Il me semble que c’est l’un des enjeux de notre bateau métaphorique MIMI en ce début de croisière. Voilà un terrain que le groupe des artistes et celui des scientifiques ont en commun : nous avons l’habitude de travailler avec l’incertitude comme marge de manœuvre.
J’ai donc demandé aux autres passagers, aux autres artistes quelle était la place de l’incertitude dans leur travail.

En recueillant l’avis des autres artistes, des cuisiniers rêvassant au hublot, je me suis rendue compte que quelle que soit notre discipline, on a tous appris à vivre avec l’incertitude 3.
Nous n’avons pas vraiment le choix. Il y a trop de paramètres qu’on ne peux pas maîtriser, et qui vont influencer le processus créatif. On ne sais jamais comment les choses vont tourner. Mais on le vit comme quelque chose de positif, ça permet de laisser ouvert le champ des possibles, de se laisser surprendre et de faire rempart à l’ennui aussi.
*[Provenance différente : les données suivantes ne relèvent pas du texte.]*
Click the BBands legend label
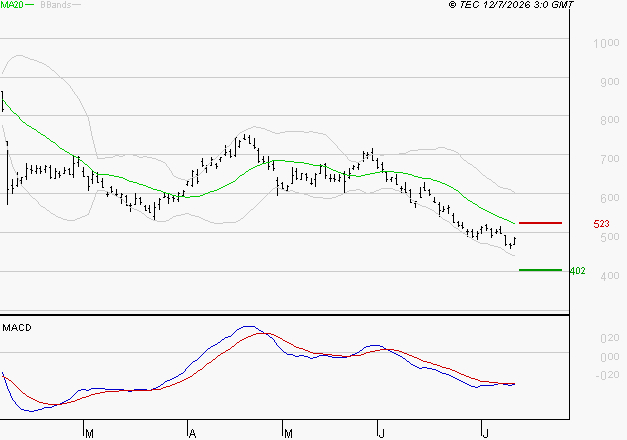This screenshot has height=440, width=627. (x=56, y=5)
Quand j’entends les scientifiques nous parler de leur principe d’incertitude à eux, je me dis que ce n’est en fait pas exactement la même chose. J’ai l’impression que dans une démarche scientifique, par exemple quand on récolte des données pour en extraire un outil de modélisation de l’évolution des socio-écosystèmes marins, on parle de marge d’imprécision. Du type, j’ai essayé de coller au plus près de ce qu’on peut observer, mais malgré mes efforts il y a une approximation irréductible dans mes calculs. Un peu comme quand on voit les pubs pour un dentifrice qui élimine 99 % de la plaque dentaire.
La parole scientifique est une parole d’expertise d’une autre nature, on attend d’un artiste qu’il nous parle de lui-même, on attend d’un scientifique qu’il nous parle de la réalité en s’effaçant derrière la neutralité de ses observations ou de ses calculs.
Ceci dit, en les écoutant ce jour là expliquer leurs difficultés à communiquer et à faire accepter la part d’incertitude, j’ai pensé que ça m’arrivait aussi. C’est dur de dire par exemple à mon équipe de comédiens que je ne suis pas sure, pas parce que je me dis qu’ils vont prendre ça comme un aveu de faiblesse, mais parce que c’est difficile de continuer après ça. Je ne suis pas sure que ce qu’on fasse là maintenant en répétition soit intéressant, mais il faut le faire quand même. C’est peut-être une histoire de confiance. Peut être que la confiance dans un travail collectif, quel qu’il soit c’est le moteur. Et peut-être que quand on essaie d’assumer qu’on est pas assuré dans ses jugements ou dans ses volontés (pour reprendre la définition du Larousse) on dilue cette confiance.

Et pourtant, l’incertitude, c’est de la matière noire, c’est irréductible, c’est partout et tout le temps là.

1 Dictionnaire Larousse Français 
2 Idem
3 Si je me pose la question à moi-même, je répondrais que l’incertitude est une composante majeure de mon travail. Écrire et produire une pièce de théâtre, c’est un processus long et hésitant. Je peux avoir l’idée de faire un projet sur l’écologie et finir 2 ans plus tard avec un texte qui décrit des cachalots grands comme des lunes nageant dans l’espace aux environs de Kepler 186f, la première exoterre potentiellement habitable découverte.